16h30. Paravents pour garantir l’intimité au moment de l’injection, vérification de l’espace pour faire circuler les fauteuils roulants, siège moelleux pour la piqûre et matériel informatique : la salle commune du premier étage est presque prête à accueillir les vaccinations du lendemain matin. «On ne rajouterait pas un brancard en plus du fauteuil ?» hasarde le directeur. Réprobation générale. «Ça fait trop hôpital»,lance une aide-soignante. Collation, musique, atelier gaufres pour embaumer les lieux : ici, l’équipe songe plutôt à faire de cette journée un moment le plus agréable possible. «Mine de rien, c’est une bonne nouvelle»,se réjouit Maguelonne Chenot, l’animatrice. Douze résidents du premier étage seront vaccinés ici en deux groupes, avant que tout le dispositif ne soit transféré au deuxième à l’heure du déjeuner, pour limiter les déplacements des résidents. Il faut aussi songer à s’adapter à leur rythme : s’assurer que les premiers vaccinés aient reçu leur toilette à temps (quitte à chambouler un peu l’ordre habituel de la tournée matinale des aides-soignantes), et que tous soient de retour dans leur chambre au moment du déjeuner. «Le point le plus inquiétant, c’est cette histoire de sixième dose : si on ne parvient pas à l’extraire, les gens de l’extérieur, prévus en fin de journée, ne seront bien sûr pas prioritaires», synthétise le directeur.

Mercredi 27 janvier

9h45. Marion July et Lucie Ferreira, toutes deux aides médico-psychologiques, entament la tournée des chambres pour aller chercher les premiers résidents prévus au planning. D’ordinaire, les deux jeunes femmes travaillent au sein d’une unité d’accueil de jour interne à l’établissement, dédiée aux résidents atteints de troubles cognitifs. Mais celle-ci est fermée depuis plus de deux mois en raison de la crise sanitaire. Alors être mobilisées pour la campagne de vaccination était pour les deux jeunes femmes «une évidence». «C’est un grand jour pour la suite, les résidents n’attendent que ça», observe Lucie. S’il y en a bien un qui ne la contredira pas, c’est André Marmorat, espiègle pensionnaire de 91 ans, qui tient à être le premier vacciné. Pourquoi ? «Parce que je suis le plus beau !» lance-t-il. Claudette, 83 ans, épouse d’André qui vit en ville et lui rend très souvent visite, fait partie des proches de résidents à qui une dose supplémentaire a été proposée. Claudette a bien tenté d’obtenir un rendez-vous dans un centre de vaccination dijonnais, mais a fini par capituler, après plusieurs jours passés à patienter en vain au bout du fil ou sur internet. Alors, elle est venue aux Hortensias avec un certificat d’éligibilité à la vaccination rempli par son médecin traitant.

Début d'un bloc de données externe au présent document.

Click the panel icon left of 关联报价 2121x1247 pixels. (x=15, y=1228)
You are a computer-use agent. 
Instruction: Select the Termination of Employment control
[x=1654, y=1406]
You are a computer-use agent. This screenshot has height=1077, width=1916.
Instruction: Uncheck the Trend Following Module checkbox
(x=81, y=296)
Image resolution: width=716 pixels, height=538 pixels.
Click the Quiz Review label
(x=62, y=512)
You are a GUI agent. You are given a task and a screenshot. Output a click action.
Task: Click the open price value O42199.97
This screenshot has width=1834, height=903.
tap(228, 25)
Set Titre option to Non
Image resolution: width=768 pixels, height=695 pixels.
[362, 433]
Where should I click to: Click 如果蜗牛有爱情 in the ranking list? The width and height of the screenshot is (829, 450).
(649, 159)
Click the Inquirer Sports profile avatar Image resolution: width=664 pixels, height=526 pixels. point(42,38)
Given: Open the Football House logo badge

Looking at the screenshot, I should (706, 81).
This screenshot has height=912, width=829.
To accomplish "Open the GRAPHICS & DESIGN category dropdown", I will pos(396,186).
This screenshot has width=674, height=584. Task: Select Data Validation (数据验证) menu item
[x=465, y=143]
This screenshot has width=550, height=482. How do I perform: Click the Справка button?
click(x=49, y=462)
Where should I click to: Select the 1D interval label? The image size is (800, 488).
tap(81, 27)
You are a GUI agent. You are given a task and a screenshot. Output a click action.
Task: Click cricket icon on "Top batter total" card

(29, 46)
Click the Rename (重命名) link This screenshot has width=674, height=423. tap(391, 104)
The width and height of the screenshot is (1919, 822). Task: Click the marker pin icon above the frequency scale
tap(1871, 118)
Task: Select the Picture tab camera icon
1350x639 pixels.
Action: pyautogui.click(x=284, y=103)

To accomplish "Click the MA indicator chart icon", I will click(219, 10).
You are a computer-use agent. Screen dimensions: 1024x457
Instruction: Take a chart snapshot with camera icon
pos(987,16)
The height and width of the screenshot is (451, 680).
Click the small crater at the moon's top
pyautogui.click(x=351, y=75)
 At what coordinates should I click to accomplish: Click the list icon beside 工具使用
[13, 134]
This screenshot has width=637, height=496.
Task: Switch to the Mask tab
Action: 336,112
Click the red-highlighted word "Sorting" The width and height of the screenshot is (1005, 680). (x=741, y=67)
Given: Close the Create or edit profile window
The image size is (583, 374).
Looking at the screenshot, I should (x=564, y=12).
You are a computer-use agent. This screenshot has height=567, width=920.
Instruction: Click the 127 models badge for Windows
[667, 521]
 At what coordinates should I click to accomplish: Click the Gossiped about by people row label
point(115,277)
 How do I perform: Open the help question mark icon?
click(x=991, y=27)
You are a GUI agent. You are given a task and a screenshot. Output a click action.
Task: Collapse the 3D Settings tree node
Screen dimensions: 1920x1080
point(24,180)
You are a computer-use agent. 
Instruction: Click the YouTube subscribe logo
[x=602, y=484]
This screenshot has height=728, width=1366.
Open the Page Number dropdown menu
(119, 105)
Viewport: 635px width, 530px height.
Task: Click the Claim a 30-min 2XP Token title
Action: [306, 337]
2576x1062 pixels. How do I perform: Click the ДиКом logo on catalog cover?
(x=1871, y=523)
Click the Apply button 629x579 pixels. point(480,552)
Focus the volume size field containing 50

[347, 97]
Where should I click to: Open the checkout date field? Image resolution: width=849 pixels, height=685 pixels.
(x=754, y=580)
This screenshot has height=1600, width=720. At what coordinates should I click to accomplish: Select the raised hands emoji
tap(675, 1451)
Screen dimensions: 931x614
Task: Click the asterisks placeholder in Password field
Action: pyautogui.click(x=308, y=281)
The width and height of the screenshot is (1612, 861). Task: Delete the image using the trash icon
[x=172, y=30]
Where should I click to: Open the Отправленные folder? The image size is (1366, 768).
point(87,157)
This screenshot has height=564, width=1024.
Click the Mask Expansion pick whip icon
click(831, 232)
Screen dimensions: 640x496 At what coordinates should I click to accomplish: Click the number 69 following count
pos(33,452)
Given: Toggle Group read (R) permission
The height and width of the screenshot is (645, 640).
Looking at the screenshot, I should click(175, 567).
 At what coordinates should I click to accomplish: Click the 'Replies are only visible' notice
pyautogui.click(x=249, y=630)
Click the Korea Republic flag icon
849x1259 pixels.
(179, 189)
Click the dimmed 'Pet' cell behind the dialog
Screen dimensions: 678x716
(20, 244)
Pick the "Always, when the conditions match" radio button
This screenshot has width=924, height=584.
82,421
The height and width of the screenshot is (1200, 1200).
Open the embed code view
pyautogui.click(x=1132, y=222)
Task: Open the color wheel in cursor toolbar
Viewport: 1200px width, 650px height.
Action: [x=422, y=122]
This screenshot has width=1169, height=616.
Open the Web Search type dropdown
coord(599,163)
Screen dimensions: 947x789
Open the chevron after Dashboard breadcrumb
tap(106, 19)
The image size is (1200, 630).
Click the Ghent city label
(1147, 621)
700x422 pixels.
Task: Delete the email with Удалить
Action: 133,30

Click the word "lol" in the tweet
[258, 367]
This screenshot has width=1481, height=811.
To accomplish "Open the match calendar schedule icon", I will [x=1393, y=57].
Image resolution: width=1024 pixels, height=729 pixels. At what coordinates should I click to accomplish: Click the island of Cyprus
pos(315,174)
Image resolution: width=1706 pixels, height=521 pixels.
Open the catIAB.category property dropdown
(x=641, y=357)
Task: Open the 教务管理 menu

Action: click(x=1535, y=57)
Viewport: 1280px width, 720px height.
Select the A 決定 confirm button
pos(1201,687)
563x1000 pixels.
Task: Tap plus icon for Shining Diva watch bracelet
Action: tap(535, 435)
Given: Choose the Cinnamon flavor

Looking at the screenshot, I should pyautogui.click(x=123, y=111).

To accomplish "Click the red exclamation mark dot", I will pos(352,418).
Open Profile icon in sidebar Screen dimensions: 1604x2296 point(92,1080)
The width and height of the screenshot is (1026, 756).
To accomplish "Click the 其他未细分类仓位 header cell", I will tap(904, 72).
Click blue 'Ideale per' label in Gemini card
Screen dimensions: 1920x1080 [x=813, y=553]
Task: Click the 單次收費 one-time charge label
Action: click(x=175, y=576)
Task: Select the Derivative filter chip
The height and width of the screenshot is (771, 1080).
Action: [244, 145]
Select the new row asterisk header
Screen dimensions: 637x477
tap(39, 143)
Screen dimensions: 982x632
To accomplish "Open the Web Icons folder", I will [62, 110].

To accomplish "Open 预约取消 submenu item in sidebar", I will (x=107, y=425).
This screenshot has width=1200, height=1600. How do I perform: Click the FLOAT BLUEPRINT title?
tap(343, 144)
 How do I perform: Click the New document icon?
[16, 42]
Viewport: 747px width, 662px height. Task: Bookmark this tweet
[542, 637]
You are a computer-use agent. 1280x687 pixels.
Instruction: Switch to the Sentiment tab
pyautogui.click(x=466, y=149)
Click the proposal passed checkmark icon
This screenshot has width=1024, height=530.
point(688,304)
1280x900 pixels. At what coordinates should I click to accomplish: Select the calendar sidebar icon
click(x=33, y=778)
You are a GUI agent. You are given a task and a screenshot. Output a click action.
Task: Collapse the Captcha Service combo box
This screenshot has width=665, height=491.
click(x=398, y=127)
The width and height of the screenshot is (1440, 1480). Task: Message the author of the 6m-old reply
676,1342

Mercredi 27 janvier 2021, à Dijon, vaccination anti-covid à l&squot;EHPAD "Les Hortensias". Vaccination d&squot;André Marmorat, résident de l&squot;Ehpad (premier vacciné).

André Marmorat, 91 ans, résident des Hortensias, mercredi, à Dijon. Photo Marc Cellier pour Libération

9h55. Dans un silence religieux, sous l’œil concentré du médecin, Johanna Valin, l’infirmière des Hortensias, entame la préparation des six premières doses de vaccin dans la salle de soins. «A part la surveillance après l’injection et le fait qu’il faut diluer le produit, ça n’est pas si différent du vaccin contre la grippe», observe la jeune femme. Il faut d’abord retourner le flacon plusieurs fois pour mélanger, ajouter du chlorure de sodium puis prélever. Mais comme cela arrive souvent dans ce type de manœuvres, une bulle d’air fait de la résistance dans la seringue. «On va l’évacuer dans le flacon, pour ne pas perdre de produit»,suggère Cécile Labourdette, le médecin prescripteur des Hortensias. Dans la même optique, aucun capuchon ne sera replacé sur les seringues une fois préparées : les retirer pourrait démettre l’aiguille et ainsi entraîner la perte de quelques gouttes du sérum. Dès lors qu’il est ainsi mélangé, la durée de vie du produit n’est plus que de six heures. En pratique, il ne faudra en réalité qu’une heure en moyenne pour injecter six doses.«Heureusement qu’on a récupéré ces seringues. Sans elles, on aurait sûrement perdu trop de liquide», se réjouit le médecin.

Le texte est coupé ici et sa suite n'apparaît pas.